Come cita il titolo stesso, la malattia di Jonathan si presenta inizialmente come una febbricola: costante, spossante, che non va mai via.
Gradualmente il malessere diventa sempre più invalidante, obbligando Jonathan prima a lasciare il lavoro, a smettere di frequentare gli amici, fino a trovarsi tutto il giorno disteso sul divano senza nemmeno la forza di cucinare o lavarsi.
Iniziano quindi infinite visite per capire cosa ci sia che non va, andando da una superficialità iniziale fino a un accanimento di Jonathan ad essere sottoposto a qualsiasi tipo di test.

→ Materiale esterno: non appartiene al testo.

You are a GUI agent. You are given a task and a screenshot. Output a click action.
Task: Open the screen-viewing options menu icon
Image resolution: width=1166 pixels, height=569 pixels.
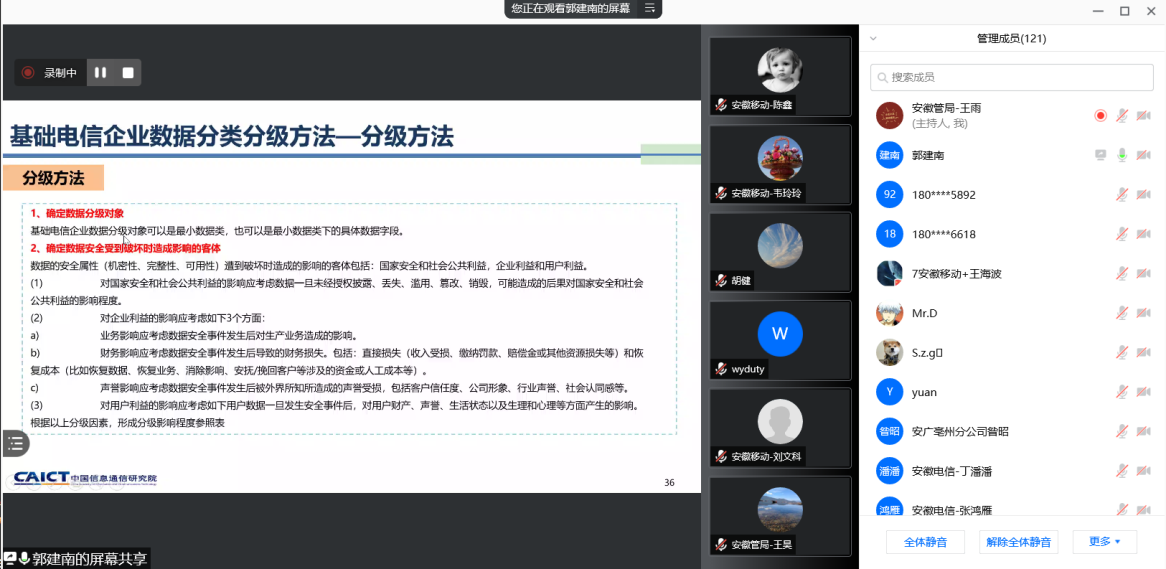click(649, 8)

Alla fine la risposta arriva dagli esami del sangue: positività al virus HIV. Paradossalmente, la diagnosi non è drammatica per Jonathan: la cosa più importante è avere una risposta.
Tuttavia, questa quiete dura poco e presto uno stato di ansia si riaccende in lui, che continua a voler cercare altre cause al suo malessere.
Proprio in questa dinamica si sviluppa a mio avviso uno degli aspetti più interessanti della narrazione e, attraverso questa, dell’esperienza dell’autore. Una crisi psicologica per cui non ci si sente risolti da una diagnosi, ma ci si fa trascinare da una spirale di dubbi e ricerche mai soddisfatte, se non grazie ad un appropriato percorso di salute mentale e sostegno farmacologico e psichiatrico.
In questo drammatico viaggio verso la scoperta di un nuovo equilibrio è toccante la vicinanza dimostrata sia da Marius, compagno dell’autore, sia dalla madre, donna con una vita difficile alle spalle, che emerge nei capitoli che Jonathan dedica alla sua famiglia, alla sua infanzia e al suo passato.
In un momento di crisi, in cui Jonathan smarrisce temporaneamente sé stesso, la sua identità, il corpo che conosceva e le sue abitudini, le persone a lui care non smettono di stargli vicino e di accompagnarlo fuori dal tunnel.
Febbre è un libro toccante e coinvolgente, opera di un uomo che non ha timore a mettersi a nudo e svelare uno dei periodi più bui della sua vita, in cui la malattia fisica e le difficoltà psichiatriche hanno, temporaneamente, annullato le sue difese e la sua identità.
Scoprendo pagina dopo pagina la sua infanzia da una parte e il percorso di sofferenza e guarigione dall’altra, non si può che entrare in empatia con lui, capire la sua storia, viverla con lui, nella gratitudine che sia stata raccontata.